Wie passen Naturwissenschaften und Consulting zusammen? Das fragt sich Physiker Vince Ebert. Aber: Die Physik liefert mehr Input als man denkt. 20.11.2018 - 09:08 Uhr Artikel anhören

Der studierte Physiker Vince Ebert ist Kabarettist, Vortragsredner und Bestsellerautor. Mit seinem Bühnenprogramm „Zukunft is the Future“ ist er deutschlandweit auf Tournee.

Foto: Handelsblatt

Als ich 1995 mein Physikstudium abschloss, sah es in den Forschungsabteilungen der Großkonzerne düster aus. Da mir eine Karriere als Taxifahrer einfach zu wenig Perspektiven bot, bewarb ich mich stattdessen im Consulting. Worin genau die Tätigkeit eines Beraters bestand, wusste ich zwar noch nicht, aber mir gefiel die Job-Description: „Sie leihen sich die Uhr Ihres Kunden, sagen ihm wie spät es ist und kassieren dafür einen Tagessatz von 1500 Euro“.

Zu meiner eigenen Verwunderung bekam ich bereits nach drei Wochen den ersten Job. Rein fachlich hatte ich natürlich ernste Bedenken. Aber mein damaliger Chef beruhigte mich mit den Worten: „Als Physiker verstehen Sie zwar genauso wenig von Beratung wie ein BWL-Absolvent, brauchen dafür aber nur die Hälfte der Zeit.“

Trotzdem war ich schon nach kurzer Zeit unzufrieden. Denn als Naturwissenschaftler hat man ja eigentlich gelernt, wenige Worte zu verlieren und sich auf das Wichtigste zu konzentrieren. Bei Unternehmensberatern sind dagegen ganz andere Fähigkeiten gefragt.

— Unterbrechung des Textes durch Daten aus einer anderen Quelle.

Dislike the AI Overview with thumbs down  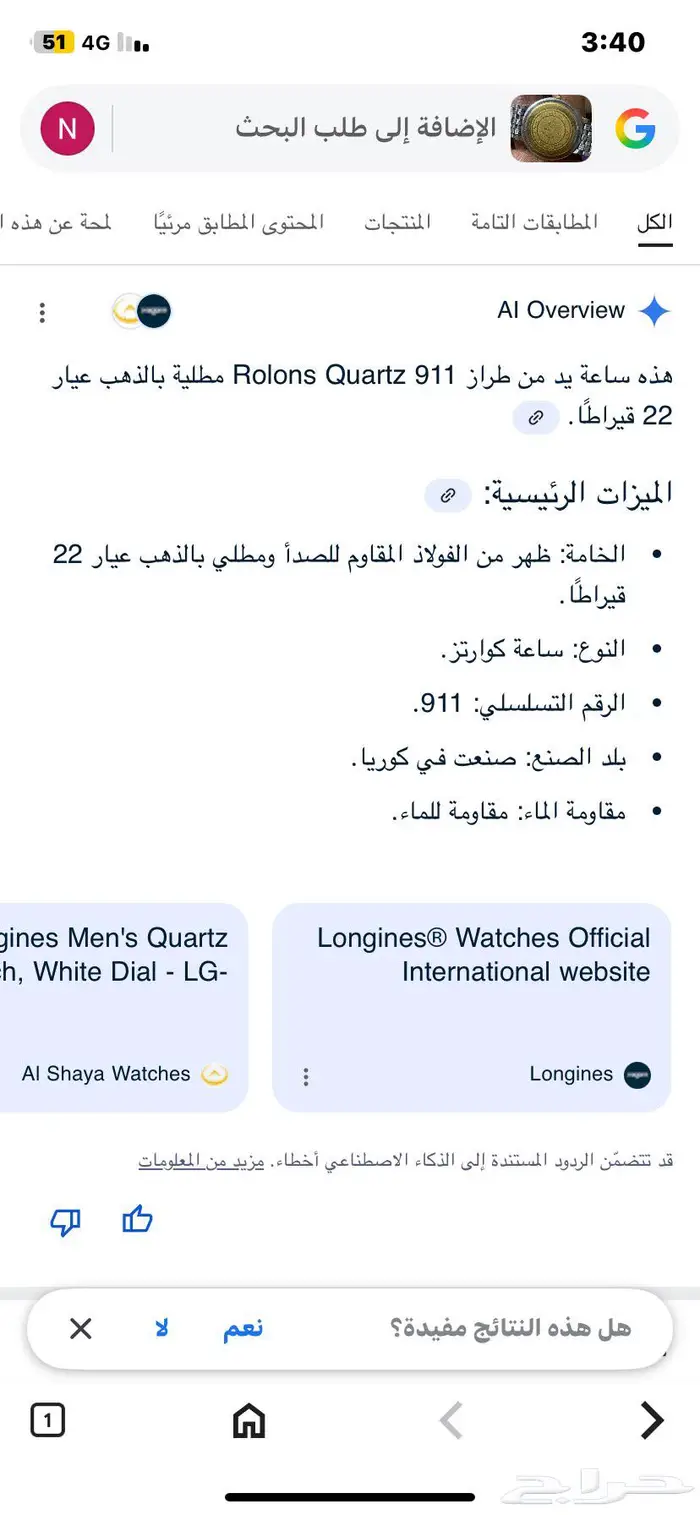point(65,1221)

Das taktisch wortlose Anstarren zum Beispiel; oder das gezielte Weghören: Gerade, was diese „Soft Skills“ anging, hatte ich doch arge Defizite. Besonders schwer tat ich mich mit der spontanen Gesprächsführung aus dem geistigen Nichts heraus, der vielleicht wichtigsten Fähigkeit, um in dieser Branche Karriere zu machen.

Aus naturwissenschaftlicher Sicht ist das allerdings hochinteressant. Schließlich ist die Erzeugung von Energie aus dem vollkommenen Nichts eines der größten, ungelösten Rätsel der Physik.

Der Wirtschaftsbeschleuniger

Warum selbst Individualisten (manchmal) Mitläufer sind

Vielleicht liegt in der Unternehmensberatung sogar eine schlüssige Erklärung für den Urknall? Das gesamte Universum wäre demnach nicht von Gott erschaffen worden, sondern von einer Unternehmensberatung, die gerade bei ihm im Haus war. Ein revolutionärer Gedanke: Eine Gruppe von Consultants sitzt im himmlischen Konfi, brainstormt vor sich hin und auf einmal sagt einer: „Die Zukunft steckt in der Fusion. Wir müssen expandieren!“ Und: WWWUUUSCH!!! – das Weltall entstand!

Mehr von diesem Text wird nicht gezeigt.